The example situation in Figure 6.1, with random arrivals assumed for both streams 1 and 2, is used in the following to illustrate how queuing and gap acceptance theory can be combined to develop a means of evaluating absorption capacities for lower priority movements. The method presented was taken from Bennett (1996).

The theoretical absorption capacity for the second-priority movement 2 in Figure 6.1 is simply calculated from Equation 5.14 as:

   \[C_{2}      =     \frac{q_{1}  e^{-q_{1} T_{(2)} } }{1 -  e^{-q_{1} T_{0(2)} } } \]6.2
 q1=the volume of traffic stream 1 
 T2 and T0(2)=the critical gap and follow-up headway, respectively, for stream 2 vehicles crossing traffic stream 1 

To calculate the theoretical absorption capacity for the third-priority movement 3, which must give way to both movements 1 and 2, observe that, for a stream 3 vehicle to be able to depart from the stop line, the following three conditions must apply simultaneously:

  1. There is an adequate time gap before the arrival of the next stream 1 vehicle.
  2. There is no queue of stream 2 vehicles waiting to turn into the minor road.
  3. There is an adequate time gap before the arrival of the next stream 2 vehicle.
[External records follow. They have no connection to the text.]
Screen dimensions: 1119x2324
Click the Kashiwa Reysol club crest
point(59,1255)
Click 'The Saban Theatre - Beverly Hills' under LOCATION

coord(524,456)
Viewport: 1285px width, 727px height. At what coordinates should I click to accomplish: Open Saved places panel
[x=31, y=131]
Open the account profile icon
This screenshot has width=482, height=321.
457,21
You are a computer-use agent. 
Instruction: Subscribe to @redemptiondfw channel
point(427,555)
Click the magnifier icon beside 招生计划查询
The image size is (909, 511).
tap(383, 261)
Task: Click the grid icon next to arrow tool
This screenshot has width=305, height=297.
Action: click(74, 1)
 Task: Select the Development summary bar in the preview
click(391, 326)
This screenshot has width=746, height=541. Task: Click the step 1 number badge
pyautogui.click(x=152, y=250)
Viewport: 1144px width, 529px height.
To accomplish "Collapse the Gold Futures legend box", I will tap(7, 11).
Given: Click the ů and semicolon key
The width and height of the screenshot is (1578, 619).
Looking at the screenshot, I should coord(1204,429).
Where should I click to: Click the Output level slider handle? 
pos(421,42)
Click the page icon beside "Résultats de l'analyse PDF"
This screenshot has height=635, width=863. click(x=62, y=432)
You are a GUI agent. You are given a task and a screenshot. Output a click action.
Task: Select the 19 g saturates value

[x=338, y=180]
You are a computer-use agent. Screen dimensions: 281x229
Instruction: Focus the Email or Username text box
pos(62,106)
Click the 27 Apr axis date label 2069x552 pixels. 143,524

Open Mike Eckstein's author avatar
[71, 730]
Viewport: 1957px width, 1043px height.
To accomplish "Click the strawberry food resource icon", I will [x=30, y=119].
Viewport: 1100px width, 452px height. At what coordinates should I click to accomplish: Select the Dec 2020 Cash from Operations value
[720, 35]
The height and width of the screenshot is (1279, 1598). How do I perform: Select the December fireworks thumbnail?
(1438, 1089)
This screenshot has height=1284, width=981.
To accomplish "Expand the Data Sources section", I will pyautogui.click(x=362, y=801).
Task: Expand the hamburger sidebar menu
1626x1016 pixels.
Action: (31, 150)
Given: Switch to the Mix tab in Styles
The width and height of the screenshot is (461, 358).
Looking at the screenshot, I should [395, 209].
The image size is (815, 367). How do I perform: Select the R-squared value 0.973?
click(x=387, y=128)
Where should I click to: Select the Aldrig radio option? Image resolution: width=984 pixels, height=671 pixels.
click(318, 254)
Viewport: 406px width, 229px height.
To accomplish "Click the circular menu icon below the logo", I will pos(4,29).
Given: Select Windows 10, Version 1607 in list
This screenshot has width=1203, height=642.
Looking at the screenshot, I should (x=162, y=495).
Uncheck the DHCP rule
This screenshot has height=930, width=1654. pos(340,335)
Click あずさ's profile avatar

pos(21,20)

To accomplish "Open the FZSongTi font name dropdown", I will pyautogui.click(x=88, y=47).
For random arrivals, the probabilities of these conditions applying at any time are the following:

   Pr(Condition 1 applies) \(=     e^{-q_{1} T_{(3)} } \)6.3
   Pr(Condition 2 applies) \(=     P_{0(2)}      =     1  -   \frac{q_{2} }{C_{2} } \)6.4
   Pr(Condition 3 applies) \(=     e^{-q_{2} T_{(3)} } \)6.5
 q2=the volume of traffic stream 2 
 T(3)=the critical gap for stream 3 vehicles entering the intersection 
 P0(2) the probability of the stream 2 queue being empty. 

Assuming independence of the above three conditions, the probability that all will apply simultaneously is the product of the individual probabilities in Equations 6.3 to 6.5, that is:

Pr(stream 3 vehicle can depart) \(=     e^{-(q_{1} + q_{2} )T_{(3)} } . P_{0(2)} \)6.6
\[=     e^{-(q_{{}_{1} } + q_{2} )T_{(3)} } . e^{\ln  P_{0(2)} } \] 
\[=     e^{-\left[q_{1}  +  q_{2} -  \frac{\ln  P_{0(2)} }{T_{(3)} } \right] T_{(3)} } \] 

This probability is the same as the probability of a headway greater than or equal to T(3) in a traffic stream with random arrival of vehicles and volume qa, where:

\[q_{a}      =     q_{1}   +   q_{2}   -   \frac{\ln  P_{0(2)} }{T_{(3)} } \]6.7

The situation can therefore be considered equivalent to a simple gap acceptance situation in which a minor traffic stream with volume q3, critical gap T(3) and follow-up headway T0(3) must give way to a single major traffic stream of volume qa, as defined by Equation 6.7. Thus, for example, the theoretical absorption capacity for stream 3 would be calculated as:

\[C_{3}      =     \frac{q_{a}  e^{-q_{a} T_{(3)} } }{1 -  e^{-q_{a} T_{0(3)} } } \]6.8

The validity of the results obtained in the above example analysis has yet to be proven and this would probably be best accomplished by simulation of the assumed situation, over a range of traffic volumes and gap acceptance parameters. It is presented here as an illustration of how the combination of gap acceptance and queuing theory may be used to address more complex problems.